◆ YOUR GOAL
Exact reproduction required: print each line of the material below.

◆ RAW DATA

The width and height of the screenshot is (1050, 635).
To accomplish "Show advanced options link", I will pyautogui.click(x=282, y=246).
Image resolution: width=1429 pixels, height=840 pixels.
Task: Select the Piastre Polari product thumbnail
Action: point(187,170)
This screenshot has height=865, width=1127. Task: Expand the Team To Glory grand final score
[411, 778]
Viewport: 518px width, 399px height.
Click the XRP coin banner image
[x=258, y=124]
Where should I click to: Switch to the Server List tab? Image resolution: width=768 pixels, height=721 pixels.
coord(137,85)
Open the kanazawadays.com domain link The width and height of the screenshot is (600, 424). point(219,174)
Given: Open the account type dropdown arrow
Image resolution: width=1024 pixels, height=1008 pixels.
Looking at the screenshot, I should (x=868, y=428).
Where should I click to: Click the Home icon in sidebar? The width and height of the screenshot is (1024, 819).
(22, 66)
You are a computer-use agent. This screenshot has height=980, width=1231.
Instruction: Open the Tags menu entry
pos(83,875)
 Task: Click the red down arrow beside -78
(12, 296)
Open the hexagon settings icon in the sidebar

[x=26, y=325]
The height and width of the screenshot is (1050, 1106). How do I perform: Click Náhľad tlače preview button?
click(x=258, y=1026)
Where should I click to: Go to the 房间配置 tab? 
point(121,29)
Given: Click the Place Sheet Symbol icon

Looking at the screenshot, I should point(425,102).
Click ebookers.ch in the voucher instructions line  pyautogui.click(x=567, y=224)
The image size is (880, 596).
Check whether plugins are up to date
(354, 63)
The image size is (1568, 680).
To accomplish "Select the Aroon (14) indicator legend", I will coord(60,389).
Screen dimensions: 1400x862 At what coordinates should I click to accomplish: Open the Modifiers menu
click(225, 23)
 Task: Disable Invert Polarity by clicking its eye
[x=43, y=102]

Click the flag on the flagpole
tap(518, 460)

◆ SOLUTION FOR THIS TASK
The width and height of the screenshot is (1050, 635).
To accomplish "Show advanced options link", I will pyautogui.click(x=282, y=246).
Image resolution: width=1429 pixels, height=840 pixels.
Task: Select the Piastre Polari product thumbnail
Action: point(187,170)
This screenshot has height=865, width=1127. Task: Expand the Team To Glory grand final score
[411, 778]
Viewport: 518px width, 399px height.
Click the XRP coin banner image
[x=258, y=124]
Where should I click to: Switch to the Server List tab? Image resolution: width=768 pixels, height=721 pixels.
coord(137,85)
Open the kanazawadays.com domain link The width and height of the screenshot is (600, 424). point(219,174)
Given: Open the account type dropdown arrow
Image resolution: width=1024 pixels, height=1008 pixels.
Looking at the screenshot, I should (x=868, y=428).
Where should I click to: Click the Home icon in sidebar? The width and height of the screenshot is (1024, 819).
(22, 66)
You are a computer-use agent. This screenshot has height=980, width=1231.
Instruction: Open the Tags menu entry
pos(83,875)
 Task: Click the red down arrow beside -78
(12, 296)
Open the hexagon settings icon in the sidebar

[x=26, y=325]
The height and width of the screenshot is (1050, 1106). How do I perform: Click Náhľad tlače preview button?
click(x=258, y=1026)
Where should I click to: Go to the 房间配置 tab? 
point(121,29)
Given: Click the Place Sheet Symbol icon

Looking at the screenshot, I should point(425,102).
Click ebookers.ch in the voucher instructions line  pyautogui.click(x=567, y=224)
The image size is (880, 596).
Check whether plugins are up to date
(354, 63)
The image size is (1568, 680).
To accomplish "Select the Aroon (14) indicator legend", I will coord(60,389).
Screen dimensions: 1400x862 At what coordinates should I click to accomplish: Open the Modifiers menu
click(225, 23)
 Task: Disable Invert Polarity by clicking its eye
[x=43, y=102]

Click the flag on the flagpole
tap(518, 460)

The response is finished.